BEGIN DATA FOR PROCESSING
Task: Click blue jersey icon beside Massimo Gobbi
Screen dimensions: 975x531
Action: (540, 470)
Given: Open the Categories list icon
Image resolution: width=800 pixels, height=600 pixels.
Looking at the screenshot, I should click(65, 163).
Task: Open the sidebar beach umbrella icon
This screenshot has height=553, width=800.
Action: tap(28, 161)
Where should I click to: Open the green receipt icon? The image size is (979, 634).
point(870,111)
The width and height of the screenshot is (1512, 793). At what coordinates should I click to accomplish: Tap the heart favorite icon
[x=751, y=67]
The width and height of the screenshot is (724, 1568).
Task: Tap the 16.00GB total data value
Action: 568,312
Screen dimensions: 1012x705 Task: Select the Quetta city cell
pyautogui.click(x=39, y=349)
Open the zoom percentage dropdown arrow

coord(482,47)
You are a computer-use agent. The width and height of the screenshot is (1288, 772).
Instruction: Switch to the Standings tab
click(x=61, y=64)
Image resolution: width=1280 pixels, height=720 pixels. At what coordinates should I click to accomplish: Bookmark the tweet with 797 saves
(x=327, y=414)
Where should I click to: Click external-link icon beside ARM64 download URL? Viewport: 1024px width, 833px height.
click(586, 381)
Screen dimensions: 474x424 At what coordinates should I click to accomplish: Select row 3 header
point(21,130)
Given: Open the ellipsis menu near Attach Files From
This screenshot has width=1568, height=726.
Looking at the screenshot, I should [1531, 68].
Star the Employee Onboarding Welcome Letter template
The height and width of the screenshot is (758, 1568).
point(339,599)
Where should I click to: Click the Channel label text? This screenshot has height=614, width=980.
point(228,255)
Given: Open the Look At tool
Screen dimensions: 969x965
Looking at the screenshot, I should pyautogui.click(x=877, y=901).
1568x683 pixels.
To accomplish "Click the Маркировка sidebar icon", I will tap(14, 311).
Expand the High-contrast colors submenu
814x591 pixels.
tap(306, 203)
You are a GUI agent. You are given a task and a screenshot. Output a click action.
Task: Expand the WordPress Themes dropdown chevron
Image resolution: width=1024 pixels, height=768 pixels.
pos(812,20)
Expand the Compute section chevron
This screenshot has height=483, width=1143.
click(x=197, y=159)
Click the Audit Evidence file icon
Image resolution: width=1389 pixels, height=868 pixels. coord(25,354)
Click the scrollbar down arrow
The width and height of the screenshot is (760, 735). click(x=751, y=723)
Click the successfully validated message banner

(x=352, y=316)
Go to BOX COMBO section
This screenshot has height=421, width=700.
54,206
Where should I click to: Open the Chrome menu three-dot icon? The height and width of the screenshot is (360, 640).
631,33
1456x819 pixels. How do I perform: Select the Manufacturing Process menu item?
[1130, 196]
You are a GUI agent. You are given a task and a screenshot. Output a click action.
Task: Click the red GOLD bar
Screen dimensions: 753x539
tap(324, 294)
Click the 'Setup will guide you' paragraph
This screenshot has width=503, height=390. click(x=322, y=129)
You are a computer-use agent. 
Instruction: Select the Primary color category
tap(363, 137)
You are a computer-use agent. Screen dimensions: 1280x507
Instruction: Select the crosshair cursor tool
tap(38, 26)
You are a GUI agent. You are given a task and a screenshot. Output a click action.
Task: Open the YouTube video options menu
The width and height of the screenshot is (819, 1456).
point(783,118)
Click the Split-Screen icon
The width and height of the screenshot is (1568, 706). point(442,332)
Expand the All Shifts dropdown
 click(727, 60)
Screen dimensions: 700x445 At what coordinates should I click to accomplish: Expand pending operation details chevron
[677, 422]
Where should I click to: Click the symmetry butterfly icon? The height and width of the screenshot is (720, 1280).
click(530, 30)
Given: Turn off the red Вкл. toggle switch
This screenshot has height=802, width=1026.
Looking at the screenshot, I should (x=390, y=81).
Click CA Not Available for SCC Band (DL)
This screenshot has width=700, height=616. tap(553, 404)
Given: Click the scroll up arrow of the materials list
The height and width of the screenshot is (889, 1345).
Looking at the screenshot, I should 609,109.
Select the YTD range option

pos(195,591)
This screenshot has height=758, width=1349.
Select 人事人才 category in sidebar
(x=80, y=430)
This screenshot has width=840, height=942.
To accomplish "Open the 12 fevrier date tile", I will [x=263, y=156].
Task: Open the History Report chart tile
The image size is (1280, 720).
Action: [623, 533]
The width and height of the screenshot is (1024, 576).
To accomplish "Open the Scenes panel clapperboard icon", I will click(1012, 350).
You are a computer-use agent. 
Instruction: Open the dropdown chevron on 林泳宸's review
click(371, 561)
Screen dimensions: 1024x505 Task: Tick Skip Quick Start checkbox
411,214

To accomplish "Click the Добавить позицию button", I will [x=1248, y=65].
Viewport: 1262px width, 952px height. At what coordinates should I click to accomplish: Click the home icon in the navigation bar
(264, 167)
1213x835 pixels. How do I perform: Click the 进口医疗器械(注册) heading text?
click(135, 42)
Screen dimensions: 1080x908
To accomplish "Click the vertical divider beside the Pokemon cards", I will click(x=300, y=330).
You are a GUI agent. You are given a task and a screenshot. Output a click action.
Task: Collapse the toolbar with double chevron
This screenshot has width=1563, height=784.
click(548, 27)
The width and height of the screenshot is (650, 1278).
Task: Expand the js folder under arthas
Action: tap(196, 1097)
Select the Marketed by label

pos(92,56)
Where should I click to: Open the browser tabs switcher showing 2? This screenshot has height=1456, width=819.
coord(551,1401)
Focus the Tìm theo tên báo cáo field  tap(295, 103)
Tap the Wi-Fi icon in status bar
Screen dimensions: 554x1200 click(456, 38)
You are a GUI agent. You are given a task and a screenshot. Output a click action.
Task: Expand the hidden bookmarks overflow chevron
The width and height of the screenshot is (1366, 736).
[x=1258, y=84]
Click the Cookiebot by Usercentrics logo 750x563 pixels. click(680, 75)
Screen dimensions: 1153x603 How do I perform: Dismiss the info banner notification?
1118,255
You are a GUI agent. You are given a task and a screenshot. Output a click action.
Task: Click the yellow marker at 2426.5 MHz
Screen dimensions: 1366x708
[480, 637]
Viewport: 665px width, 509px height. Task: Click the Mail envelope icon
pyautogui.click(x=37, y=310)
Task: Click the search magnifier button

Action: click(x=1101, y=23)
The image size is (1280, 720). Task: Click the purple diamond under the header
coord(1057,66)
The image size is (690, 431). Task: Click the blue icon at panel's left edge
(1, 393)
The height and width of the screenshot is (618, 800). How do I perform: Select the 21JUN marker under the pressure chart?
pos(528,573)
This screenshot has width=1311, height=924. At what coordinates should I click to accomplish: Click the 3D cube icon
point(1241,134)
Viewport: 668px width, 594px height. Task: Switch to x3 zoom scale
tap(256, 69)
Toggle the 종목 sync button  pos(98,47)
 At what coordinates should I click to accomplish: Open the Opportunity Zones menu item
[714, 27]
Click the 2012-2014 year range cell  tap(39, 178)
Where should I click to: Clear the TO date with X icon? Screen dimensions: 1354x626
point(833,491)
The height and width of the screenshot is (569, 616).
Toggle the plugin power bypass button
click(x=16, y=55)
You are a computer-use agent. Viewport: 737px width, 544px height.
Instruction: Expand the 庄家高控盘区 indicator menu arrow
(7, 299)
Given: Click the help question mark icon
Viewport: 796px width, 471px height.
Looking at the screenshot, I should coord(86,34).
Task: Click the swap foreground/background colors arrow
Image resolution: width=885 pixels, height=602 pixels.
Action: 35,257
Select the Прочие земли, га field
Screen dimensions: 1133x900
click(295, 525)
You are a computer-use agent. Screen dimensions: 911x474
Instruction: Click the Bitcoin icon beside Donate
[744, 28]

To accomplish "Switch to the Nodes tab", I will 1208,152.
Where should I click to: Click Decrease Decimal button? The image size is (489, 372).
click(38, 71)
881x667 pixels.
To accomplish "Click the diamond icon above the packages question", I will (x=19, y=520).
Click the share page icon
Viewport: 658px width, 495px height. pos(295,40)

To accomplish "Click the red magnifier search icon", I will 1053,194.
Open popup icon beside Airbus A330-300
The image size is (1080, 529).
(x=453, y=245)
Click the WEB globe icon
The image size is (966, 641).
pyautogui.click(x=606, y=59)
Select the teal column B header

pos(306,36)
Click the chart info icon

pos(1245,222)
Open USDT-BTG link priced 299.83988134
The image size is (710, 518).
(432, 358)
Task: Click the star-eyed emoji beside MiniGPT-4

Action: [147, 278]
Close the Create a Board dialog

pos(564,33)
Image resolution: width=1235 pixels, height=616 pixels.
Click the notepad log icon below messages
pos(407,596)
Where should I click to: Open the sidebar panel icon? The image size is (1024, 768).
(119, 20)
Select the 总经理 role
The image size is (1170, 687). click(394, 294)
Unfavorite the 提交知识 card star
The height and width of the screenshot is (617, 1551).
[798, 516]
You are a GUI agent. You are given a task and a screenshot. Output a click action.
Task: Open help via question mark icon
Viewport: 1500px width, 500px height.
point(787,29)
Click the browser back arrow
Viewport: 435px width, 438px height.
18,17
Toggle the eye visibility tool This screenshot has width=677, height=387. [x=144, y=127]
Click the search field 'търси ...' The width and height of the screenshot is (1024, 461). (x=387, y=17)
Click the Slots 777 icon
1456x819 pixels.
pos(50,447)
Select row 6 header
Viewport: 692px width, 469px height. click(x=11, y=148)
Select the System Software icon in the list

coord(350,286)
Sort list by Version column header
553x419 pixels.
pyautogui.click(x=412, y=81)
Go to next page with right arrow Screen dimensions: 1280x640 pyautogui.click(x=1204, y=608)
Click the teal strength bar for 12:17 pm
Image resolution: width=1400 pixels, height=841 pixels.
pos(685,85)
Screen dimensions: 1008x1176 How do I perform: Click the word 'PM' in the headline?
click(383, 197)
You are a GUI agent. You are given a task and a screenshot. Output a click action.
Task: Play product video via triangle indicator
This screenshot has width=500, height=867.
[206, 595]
END DATA FOR PROCESSING
YOUR ASSIGNMENT
Please return the lines above that run from the line containing "Image resolution: width=800" to the line containing "You are a computer-use agent. The", inclusive, exactly and with no other lines.

EXERCISE RESPONSE
Image resolution: width=800 pixels, height=600 pixels.
Looking at the screenshot, I should click(65, 163).
Task: Open the sidebar beach umbrella icon
This screenshot has height=553, width=800.
Action: tap(28, 161)
Where should I click to: Open the green receipt icon? The image size is (979, 634).
point(870,111)
The width and height of the screenshot is (1512, 793). At what coordinates should I click to accomplish: Tap the heart favorite icon
[x=751, y=67]
The width and height of the screenshot is (724, 1568).
Task: Tap the 16.00GB total data value
Action: 568,312
Screen dimensions: 1012x705 Task: Select the Quetta city cell
pyautogui.click(x=39, y=349)
Open the zoom percentage dropdown arrow

coord(482,47)
You are a computer-use agent. The width and height of the screenshot is (1288, 772).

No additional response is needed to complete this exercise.